During the course of business, numerous conflicts can arise, including construction disputes, contract claims, fraud cases, shareholder issues, real estate matters and bankruptcy litigation. Representative matters include:
- Schafer and Weiner defended two members of a limited liability company against a lawsuit brought by the third member. The plaintiff alleged that Schafer and Weiner’s clients had illegally used the trademark of the company and converted property of the company. Schafer and Weiner discovered that the company did not have an operating agreement, and that as a result, the company’s registered agent was the manager of the company as a matter of law. Schafer and Weiner instructed their clients to contact the resident agent and refer her to legal counsel, who then filed, in conjunction with Schafer and Weiner, a motion to dismiss the complaint based on the third member’s lack of authority to manage the company or file a lawsuit on its behalf. The resident agent’s motion was granted, and the lawsuit was dismissed as a result – at a fraction of the cost of litigating the complex trademark issues alleged in the complaint.
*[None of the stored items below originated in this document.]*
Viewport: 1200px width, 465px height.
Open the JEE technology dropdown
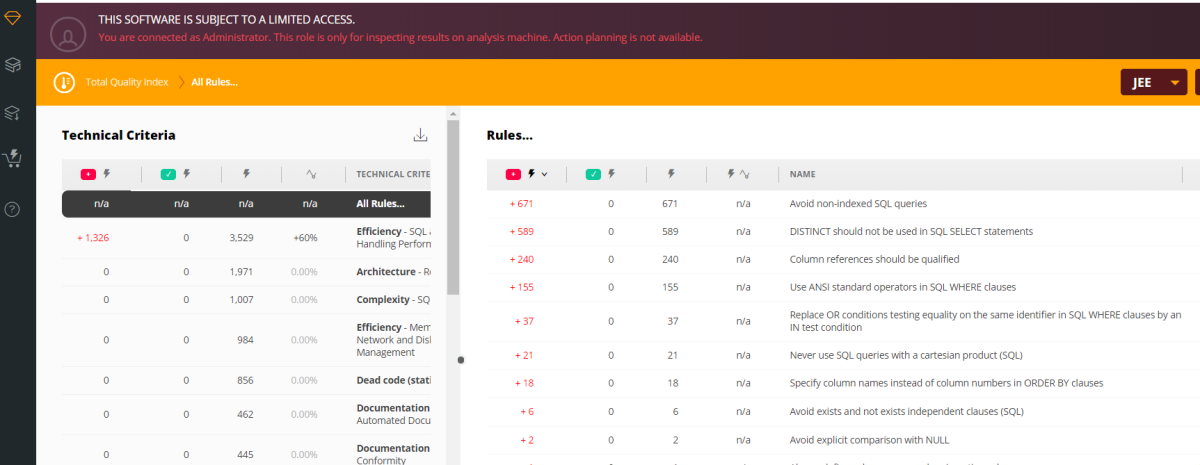coord(1153,82)
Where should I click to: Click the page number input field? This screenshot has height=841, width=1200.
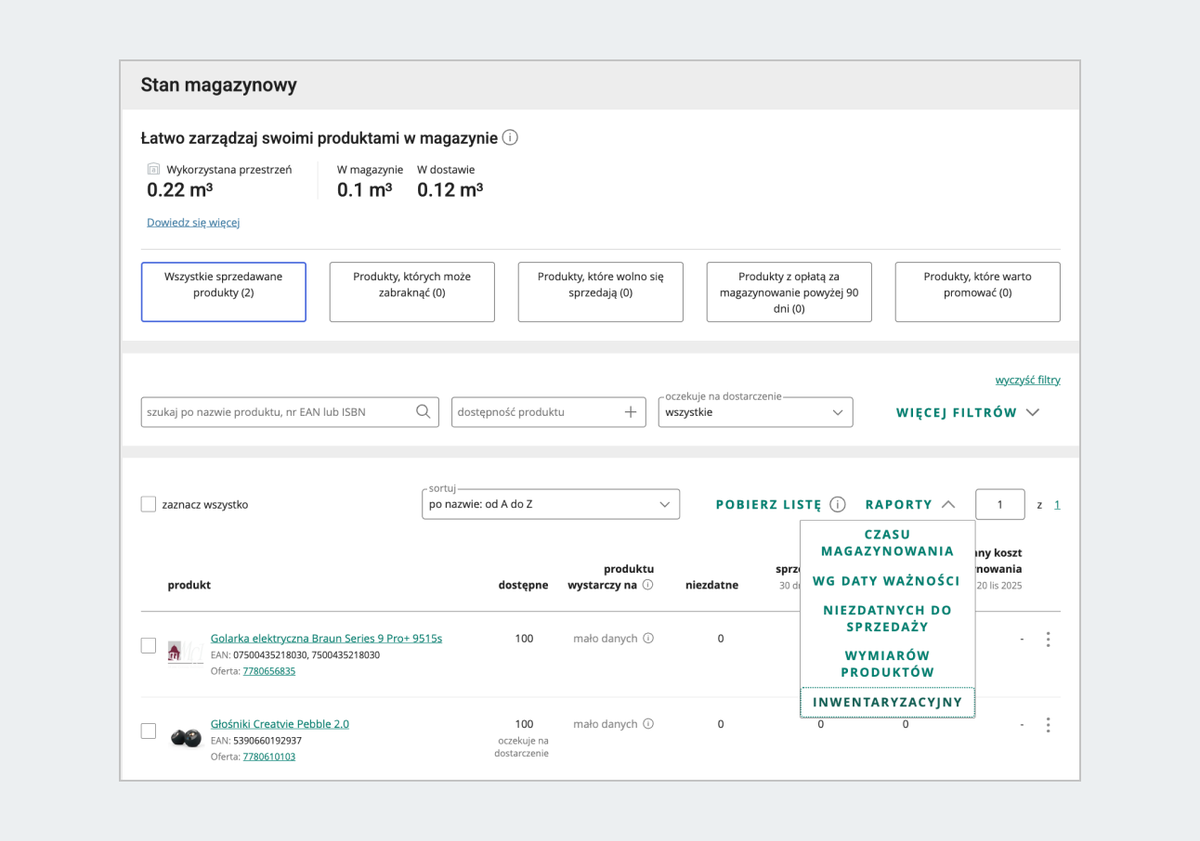[999, 505]
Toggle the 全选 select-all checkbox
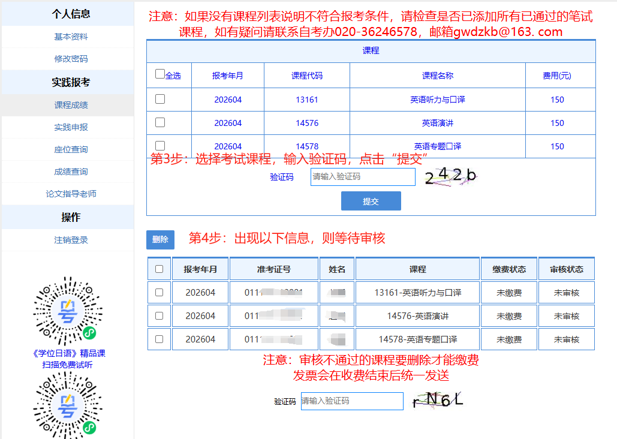Image resolution: width=617 pixels, height=439 pixels. (160, 75)
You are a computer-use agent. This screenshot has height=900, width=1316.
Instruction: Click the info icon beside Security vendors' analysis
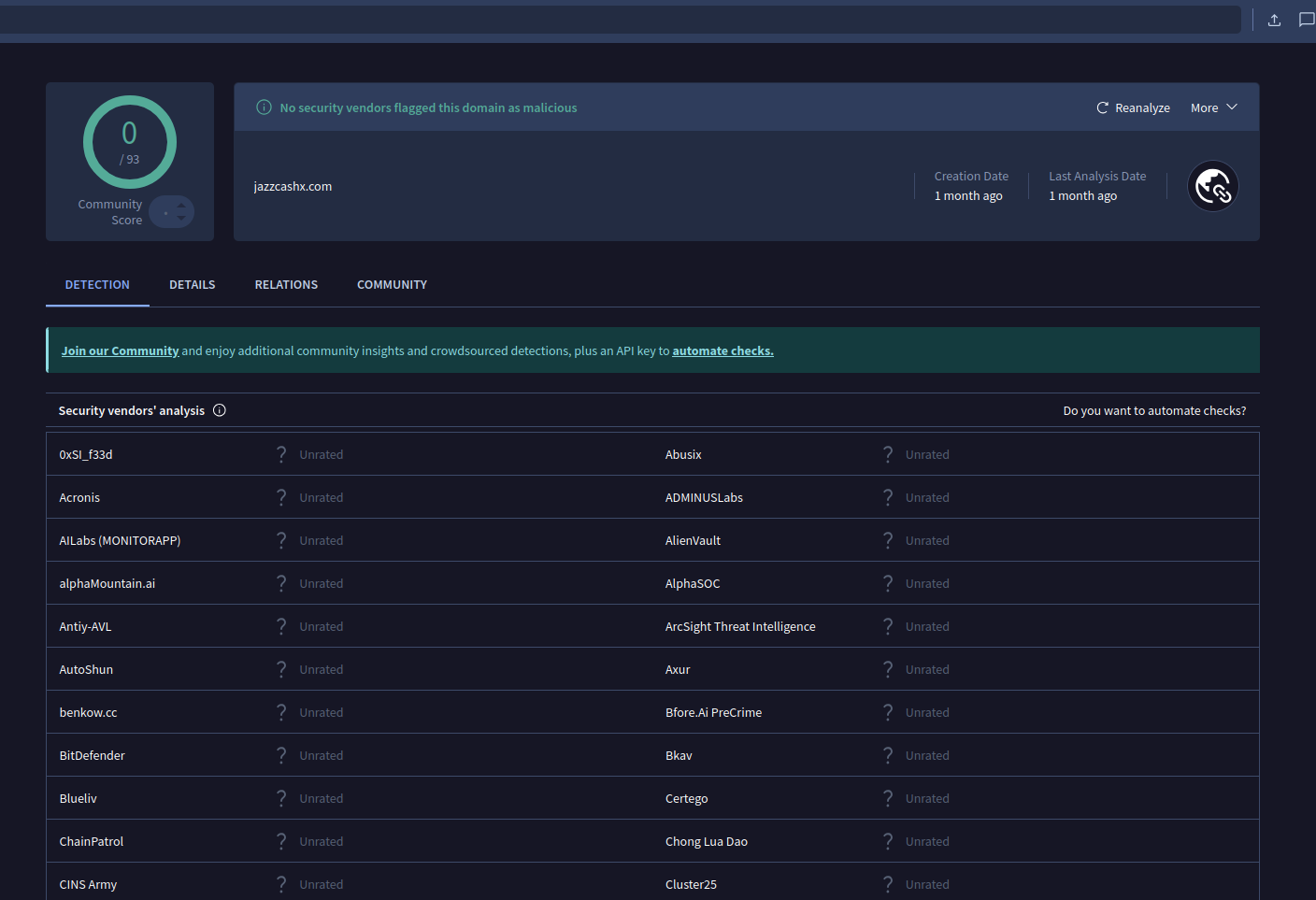220,410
- A prominent local businessman retained Schafer and Weiner to defend him in a lawsuit his lender had brought against both him and his business. The lender alleged that the business had defaulted under its loan documents and owed all outstanding amounts due, and that the businessman was responsible under a guaranty. Schafer and Weiner brought a counterclaim against the lender alleging that the lender had improperly attempted to set off against and invalidate cashier’s checks made out to the businessman. Schafer and Weiner argued that this constituted the illegal conversion of the cashier’s checks. Schafer and Weiner won summary disposition on this issue and, before a trial scheduled to determine the amount of damages the lender caused by converting the cashier’s checks, settled with the lender on the businessman’s behalf. The settlement required the lender to make a payment to the businessman, and release him and his business from any debts the lender alleged they owed.
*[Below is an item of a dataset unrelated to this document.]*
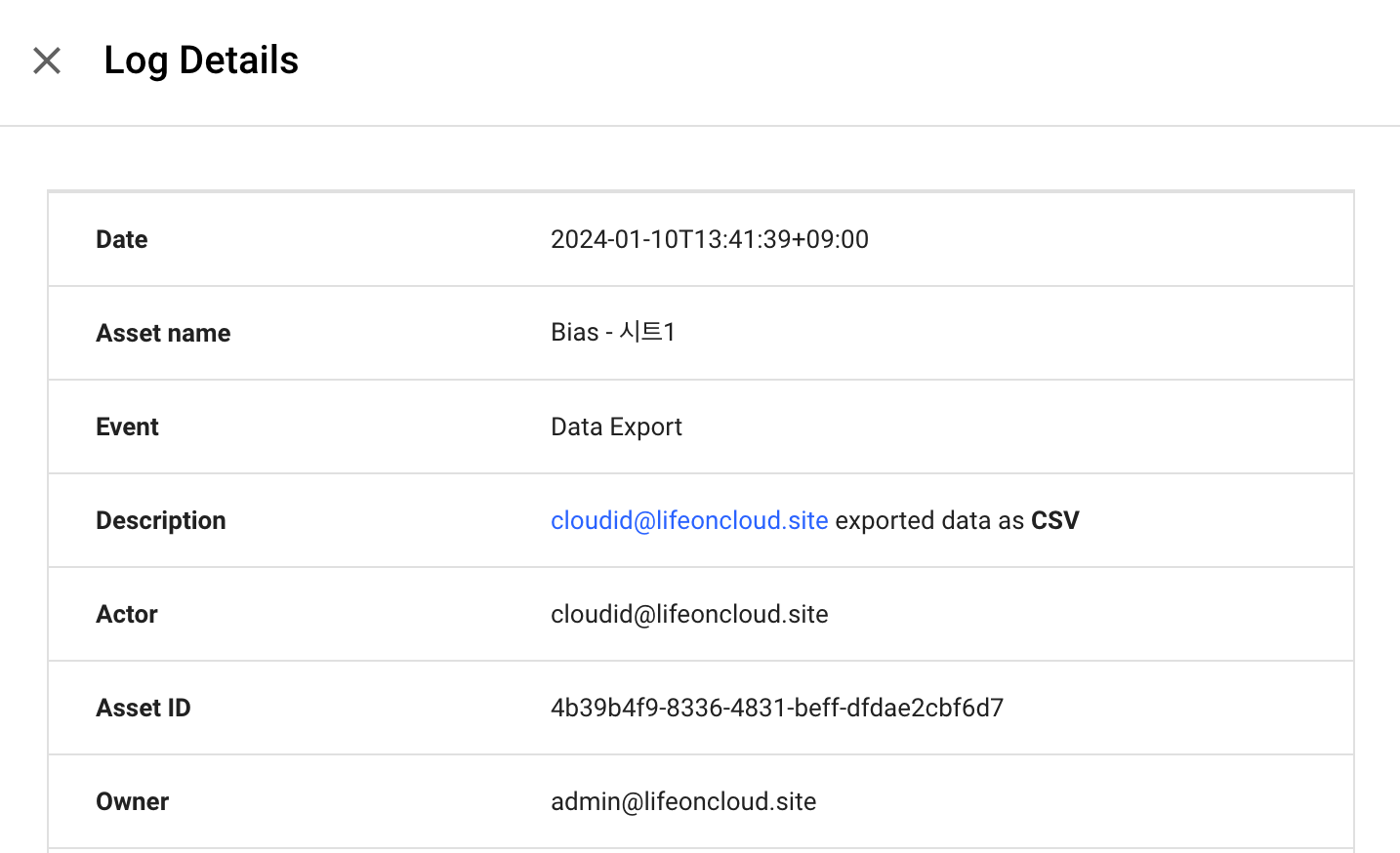Click the Asset name row label

(x=163, y=333)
- Counsel to a large pension trust fund in matters including the foreclosure of a resort development in northern Michigan where the firm represented the trust as mortgage lender in the foreclosure of hundreds of construction liens, successfully defending the trust against the liens and leading to at least one published decision (Stoker v. TriMount / Bay Harbor Building Co., 268 Mich. App. 194 (2005)).
- Schafer and Weiner represented the purchaser of a 143-bed skilled long-term nursing care and rehabilitation facility in an action against the seller to recover in excess of $1,400,000 as a result of, among other non-disclosures, the seller’s failure to disclose outstanding liabilities to the State of Michigan for (i) Medicaid Interim Payments, (ii) Medicaid overpayments, and (iii) Quality Assurance Supplement payment recoveries. The defendant reached out to our client in the early stages of litigation to settle, and our client achieved a very favorable settlement.
If you’d prefer to avoid litigation, we also provide expert mediation services. Several of our partners are certified mediators and apply their alternative dispute resolution skills to settle complex cases efficiently and economically.